**EXERCISE DIRECTIONS**
Rewrite everything from the start of the material down to and including the line that contains "[x=133, y=789]", shifting every coordinate in the answers by -123. Omit the pictures from your reply.

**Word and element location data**

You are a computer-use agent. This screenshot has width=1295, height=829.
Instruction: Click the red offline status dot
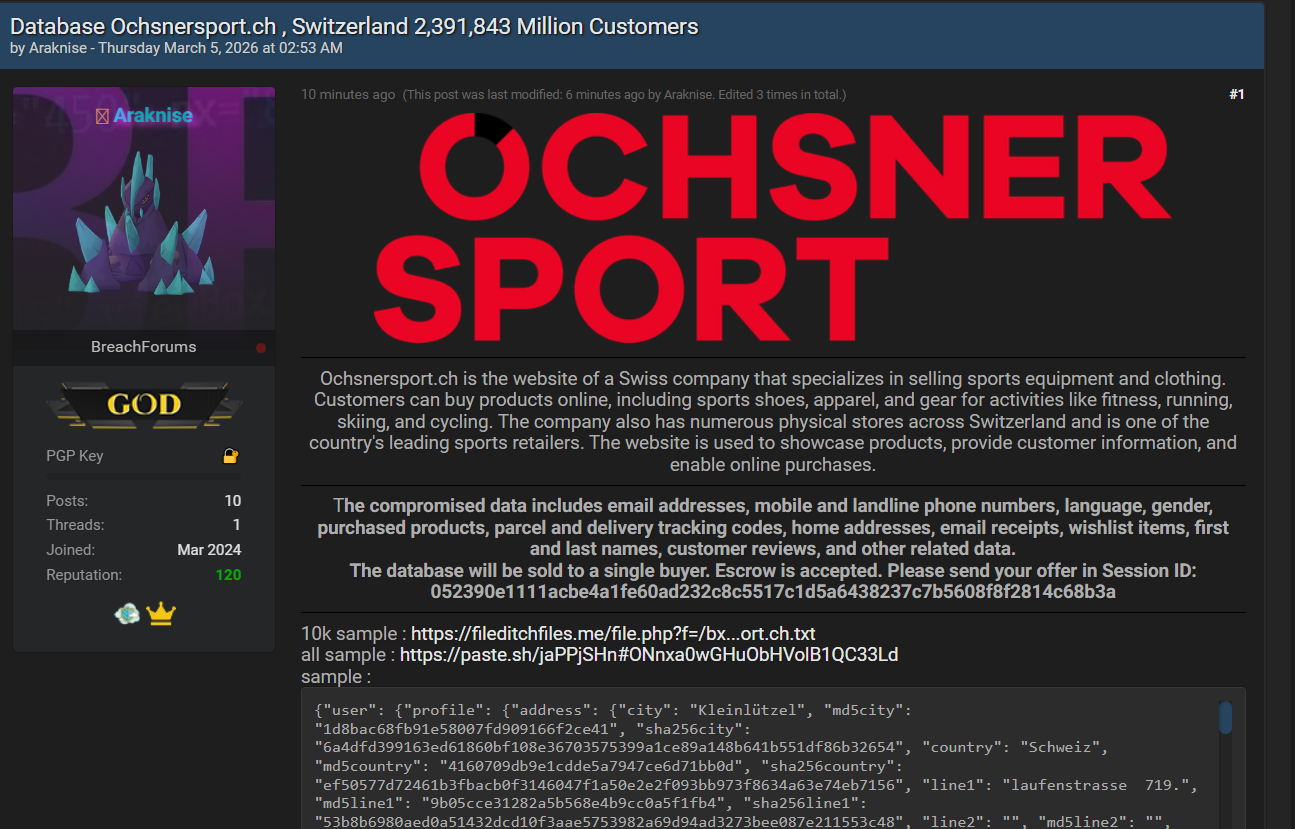point(261,348)
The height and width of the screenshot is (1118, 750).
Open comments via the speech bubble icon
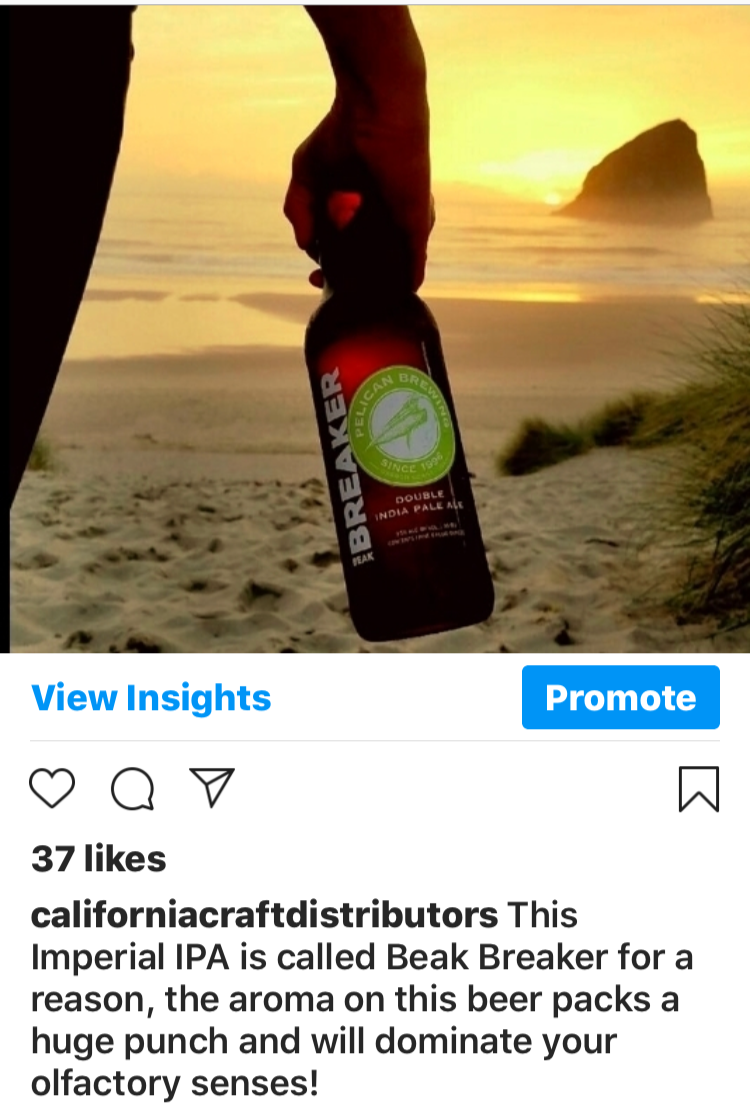[x=133, y=789]
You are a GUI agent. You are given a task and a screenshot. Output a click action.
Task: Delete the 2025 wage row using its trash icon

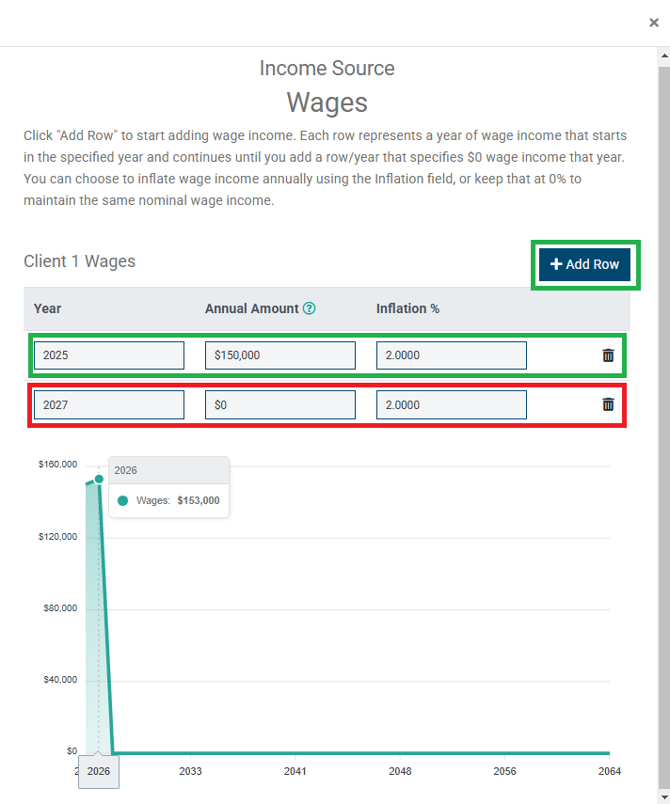coord(607,354)

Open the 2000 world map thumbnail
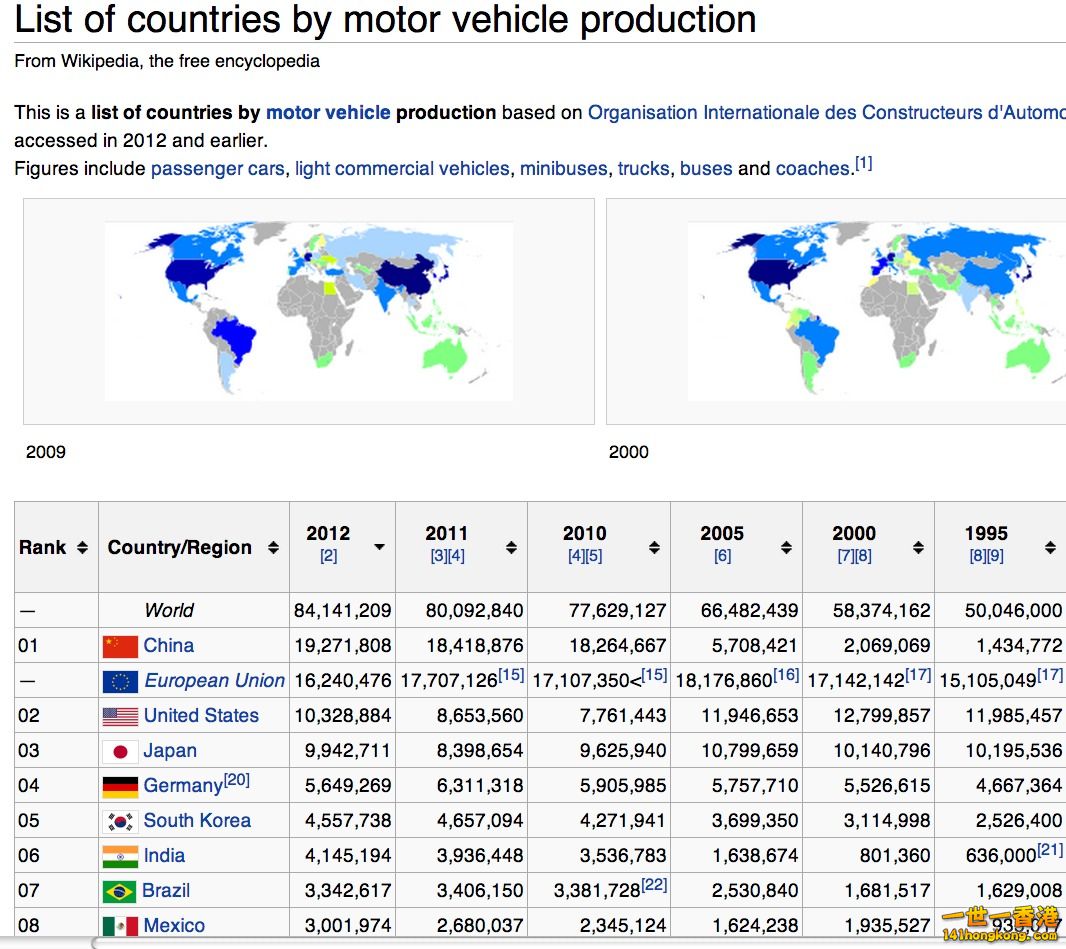click(870, 311)
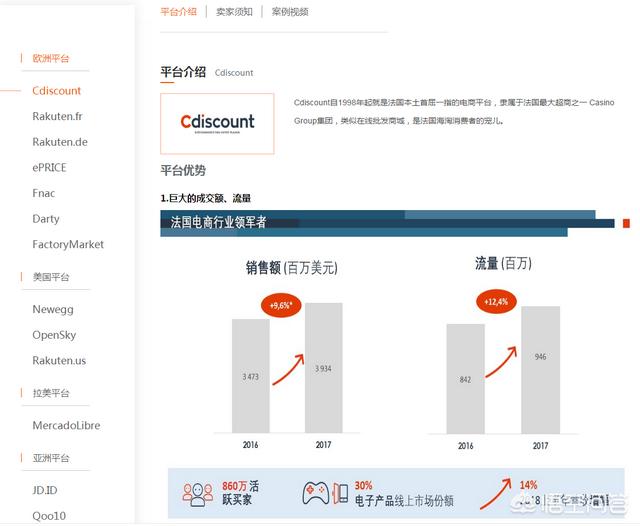Go to MercadoLibre platform page
640x526 pixels.
click(x=67, y=426)
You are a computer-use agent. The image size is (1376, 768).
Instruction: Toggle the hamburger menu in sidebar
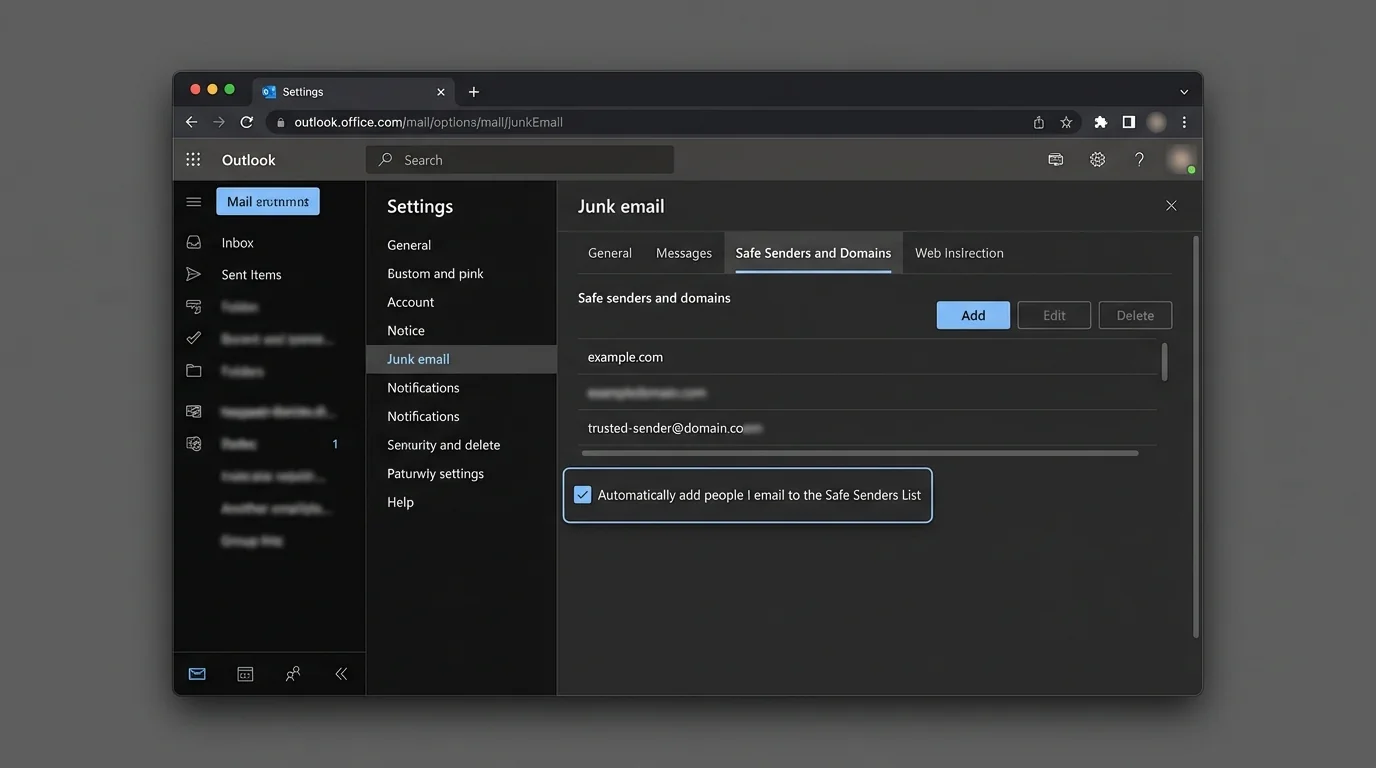pos(193,200)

**WRITTEN SOLUTION**
You are a computer-use agent. This screenshot has width=1295, height=829.
Instruction: Click the red offline status dot
point(138,225)
The height and width of the screenshot is (1118, 750).
Open comments via the speech bubble icon
[x=10, y=666]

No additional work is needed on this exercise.